A exposição descreve-se rapidamente: cinco peças de metal negro, dispostas na vertical e em paralelo numa das paredes maiores, que recordam as nervuras dos antigos arcos góticos das catedrais. Uma iluminação mínima, na fronteira do inexistente, que tem como consequência uma visita difícil do espaço. Não há luz vinda do exterior. Há, apenas, a ténue claridade que os projectores fazem incidir sobre cada peça, e os vultos dos visitantes que partilham o espaço e que não identificamos. Ou as vozes, que ajudam a identificar o seu lugar na sala de exposições.

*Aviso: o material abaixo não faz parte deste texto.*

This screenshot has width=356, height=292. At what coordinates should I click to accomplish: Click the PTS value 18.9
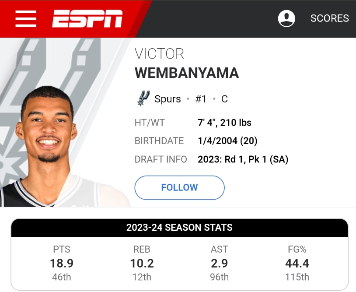[x=62, y=263]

Há quem dê ajudas para entrar na sala. Diz alguém que é preciso fechar os olhos durante uns instantes para que eles se habituem à escuridão e consigam orientar-se no espaço. Outros informam que o artista não permitiu a ninguém ver ou fotografar antes da inauguração para que a surpresa fosse total. De qualquer modo, o resultado é exactamente o pretendido: uma desorientação total do espectador, a consciência dos limites físicos da visão (ou seja, do corpo de cada um), e finalmente uma exposição que conjuga indissociavelmente obra, corpo e lugar. De facto, se se focar especificamente a atenção nas obras expostas, elas inserem-se sem rupturas na continuidade da produção escultórica de Chafes. Serialidade, trabalho do metal, pintura do mesmo metal e, sobretudo, um conjunto de referências que remete para uma narratividade romântica. Dissemos antes que as esculturas recordavam as nervuras dos arcos góticos das catedrais. De facto, o processo de trabalho de Rui Chafes convoca sistematicamente conceitos românticos como a perda, o sublime, a ausência; ou seja, uma abordagem do trabalho do escultor que presentifica o passado histórico como paradigma metafísico. Deste trabalho, faz parte integrante também o texto, próprio ou como tradução de autores que o artista considera relevantes. Para esta exposição, escreveu um pequeno ensaio onde fala do espaço sacral, do esvaziamento, e de Alberto Giacometti que queria, “desesperadamente”, tornar o espaço “magro”. Ou seja, acrescentamos nós, reduzi-lo à sua mera existência, e tranformar o cubo branco que todos os espaços de exposição ainda são num cubo negro, numa qualquer coisa que de coisa já tem muito pouco, e que de morte tem cada vez mais. Rui Chafes confessou-nos que esta exposição era sobre a morte. E, de facto, o arquétipo da impossibilidade de ver é o nada, o sono sem fim, de olhos bem fechados. A errância cuidadosa a que o artista obriga cada espectador na nave da galeria, transformada em ruína de uma catedral talvez há muito soterrada, a própria inacessibilidade das esculturas, montadas bem acima da altura de um corpo, acaba por transformar esse mesmo espectador no protagonista principal da exposição. É que a morte é a morte dos corpos, não das coisas, e é em torno desses corpos que tudo aqui gira.